**** Listed records ****

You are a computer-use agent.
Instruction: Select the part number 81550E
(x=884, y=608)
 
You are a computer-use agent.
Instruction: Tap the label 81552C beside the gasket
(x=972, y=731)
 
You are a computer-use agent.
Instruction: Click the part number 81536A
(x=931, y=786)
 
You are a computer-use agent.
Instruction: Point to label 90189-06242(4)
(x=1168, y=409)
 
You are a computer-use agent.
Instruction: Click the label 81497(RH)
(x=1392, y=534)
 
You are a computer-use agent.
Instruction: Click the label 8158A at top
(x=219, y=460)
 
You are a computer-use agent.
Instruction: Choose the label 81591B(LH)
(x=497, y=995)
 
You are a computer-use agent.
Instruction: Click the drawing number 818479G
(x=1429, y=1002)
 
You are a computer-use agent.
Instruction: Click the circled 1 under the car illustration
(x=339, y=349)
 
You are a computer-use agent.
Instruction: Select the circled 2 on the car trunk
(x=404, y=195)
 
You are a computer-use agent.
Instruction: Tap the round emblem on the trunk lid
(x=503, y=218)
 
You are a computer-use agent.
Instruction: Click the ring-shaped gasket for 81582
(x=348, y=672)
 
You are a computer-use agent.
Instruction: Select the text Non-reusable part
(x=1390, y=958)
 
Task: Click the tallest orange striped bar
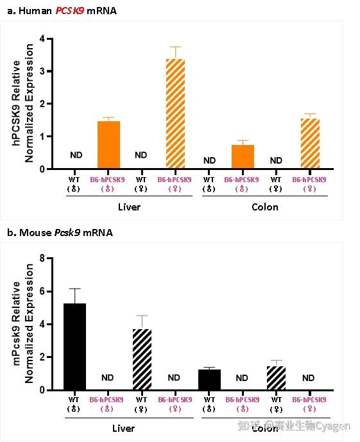tap(175, 114)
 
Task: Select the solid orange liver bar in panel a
tap(108, 145)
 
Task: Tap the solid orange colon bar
tap(243, 157)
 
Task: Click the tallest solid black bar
tap(74, 346)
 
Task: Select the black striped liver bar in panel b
tap(142, 359)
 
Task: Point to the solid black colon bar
tap(209, 379)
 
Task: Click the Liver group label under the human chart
tap(129, 207)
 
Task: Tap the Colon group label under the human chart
tap(264, 207)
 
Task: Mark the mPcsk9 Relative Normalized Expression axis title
tap(23, 324)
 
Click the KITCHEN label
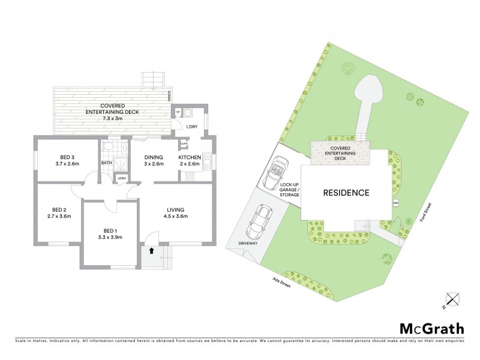click(190, 157)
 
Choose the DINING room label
click(154, 157)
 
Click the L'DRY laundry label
click(192, 127)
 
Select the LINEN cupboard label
click(121, 179)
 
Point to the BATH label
click(106, 163)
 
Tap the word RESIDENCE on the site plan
click(347, 193)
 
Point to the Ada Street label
click(281, 281)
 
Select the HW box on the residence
click(395, 203)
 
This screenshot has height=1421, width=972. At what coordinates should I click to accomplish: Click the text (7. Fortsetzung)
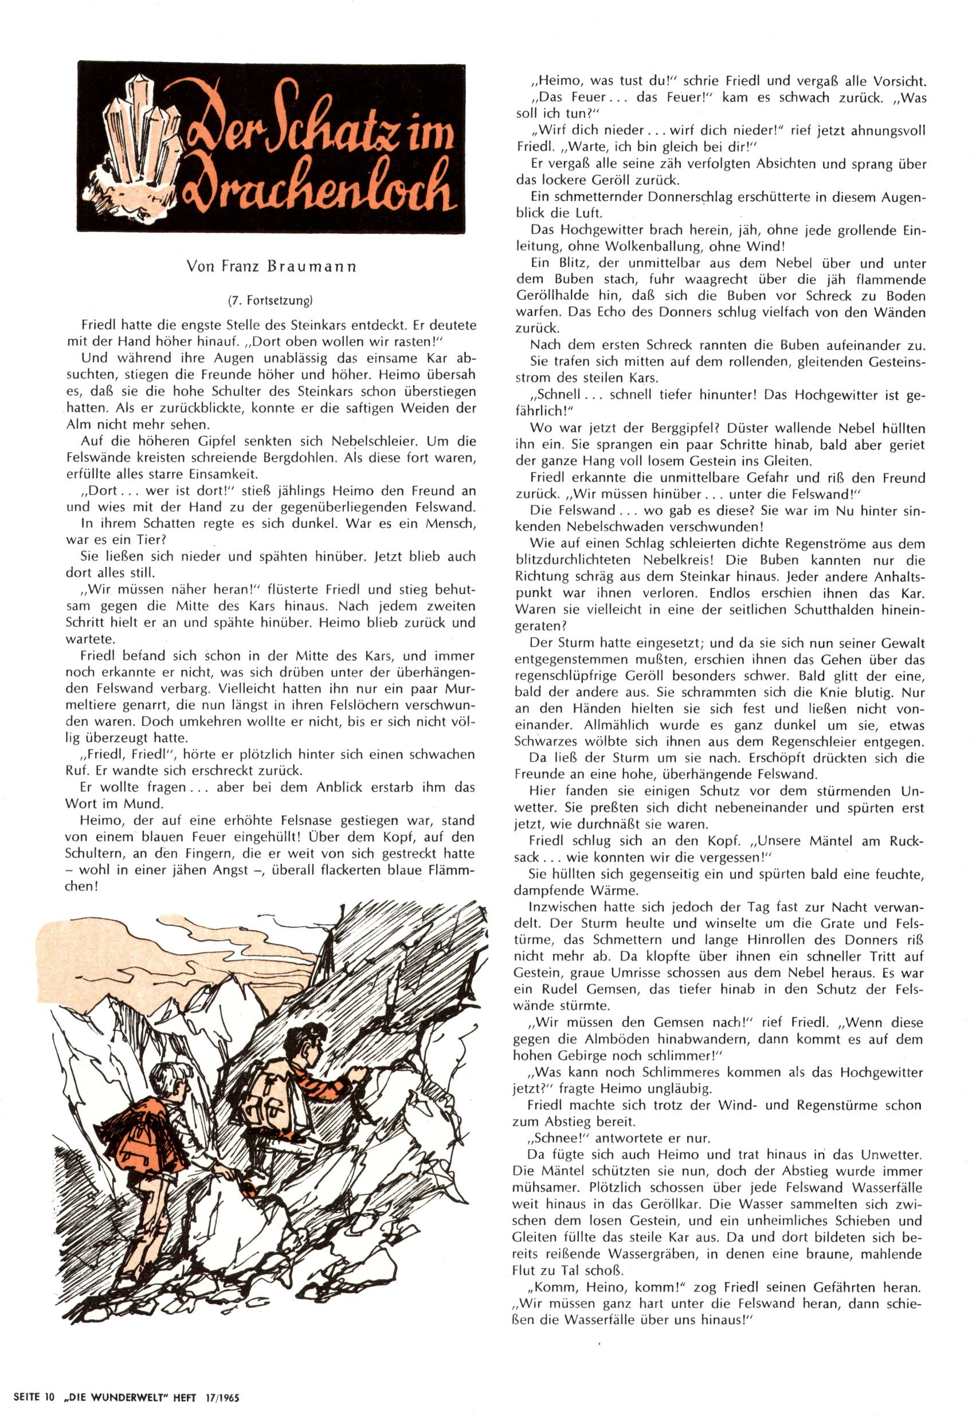271,300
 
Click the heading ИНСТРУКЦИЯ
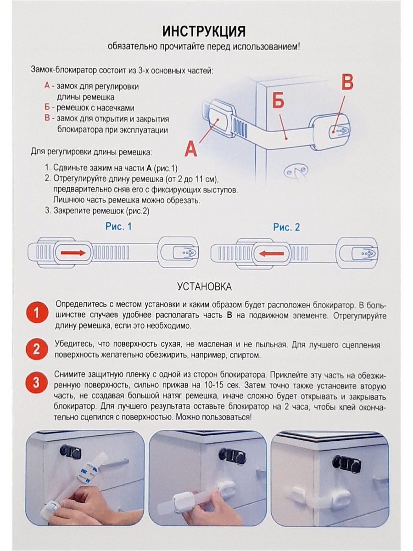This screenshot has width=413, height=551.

****

§ **Stated exercise**
Render every line of the data above as a Markdown table with the columns Row and Line, numbering each row and omitting blank lines. Leave the pictures out.

§ **Result**
| Row | Line |
|---|---|
| 1 | You are a computer-use agent. |
| 2 | Instruction: Select the part number 81550E |
| 3 | (x=884, y=608) |
| 4 | You are a computer-use agent. |
| 5 | Instruction: Tap the label 81552C beside the gasket |
| 6 | (x=972, y=731) |
| 7 | You are a computer-use agent. |
| 8 | Instruction: Click the part number 81536A |
| 9 | (x=931, y=786) |
| 10 | You are a computer-use agent. |
| 11 | Instruction: Point to label 90189-06242(4) |
| 12 | (x=1168, y=409) |
| 13 | You are a computer-use agent. |
| 14 | Instruction: Click the label 81497(RH) |
| 15 | (x=1392, y=534) |
| 16 | You are a computer-use agent. |
| 17 | Instruction: Click the label 8158A at top |
| 18 | (x=219, y=460) |
| 19 | You are a computer-use agent. |
| 20 | Instruction: Choose the label 81591B(LH) |
| 21 | (x=497, y=995) |
| 22 | You are a computer-use agent. |
| 23 | Instruction: Click the drawing number 818479G |
| 24 | (x=1429, y=1002) |
| 25 | You are a computer-use agent. |
| 26 | Instruction: Click the circled 1 under the car illustration |
| 27 | (x=339, y=349) |
| 28 | You are a computer-use agent. |
| 29 | Instruction: Select the circled 2 on the car trunk |
| 30 | (x=404, y=195) |
| 31 | You are a computer-use agent. |
| 32 | Instruction: Tap the round emblem on the trunk lid |
| 33 | (x=503, y=218) |
| 34 | You are a computer-use agent. |
| 35 | Instruction: Click the ring-shaped gasket for 81582 |
| 36 | (x=348, y=672) |
| 37 | You are a computer-use agent. |
| 38 | Instruction: Select the text Non-reusable part |
| 39 | (x=1390, y=958) |
| 40 | Task: Click the tallest orange striped bar |
| 41 | tap(175, 114) |
| 42 | Task: Select the solid orange liver bar in panel a |
| 43 | tap(108, 145) |
| 44 | Task: Tap the solid orange colon bar |
| 45 | tap(243, 157) |
| 46 | Task: Click the tallest solid black bar |
| 47 | tap(74, 346) |
| 48 | Task: Select the black striped liver bar in panel b |
| 49 | tap(142, 359) |
| 50 | Task: Point to the solid black colon bar |
| 51 | tap(209, 379) |
| 52 | Task: Click the Liver group label under the human chart |
| 53 | tap(129, 207) |
| 54 | Task: Tap the Colon group label under the human chart |
| 55 | tap(264, 207) |
| 56 | Task: Mark the mPcsk9 Relative Normalized Expression axis title |
| 57 | tap(23, 324) |
| 58 | Click the KITCHEN label |
| 59 | click(190, 157) |
| 60 | Choose the DINING room label |
| 61 | click(154, 157) |
| 62 | Click the L'DRY laundry label |
| 63 | click(192, 127) |
| 64 | Select the LINEN cupboard label |
| 65 | click(121, 179) |
| 66 | Point to the BATH label |
| 67 | click(106, 163) |
| 68 | Tap the word RESIDENCE on the site plan |
| 69 | click(347, 193) |
| 70 | Point to the Ada Street label |
| 71 | click(281, 281) |
| 72 | Select the HW box on the residence |
| 73 | click(395, 203) |
| 74 | This screenshot has height=1421, width=972. At what coordinates should I click to accomplish: Click the text (7. Fortsetzung) |
| 75 | 271,300 |
| 76 | Click the heading ИНСТРУКЦИЯ |
| 77 | This screenshot has width=413, height=551. |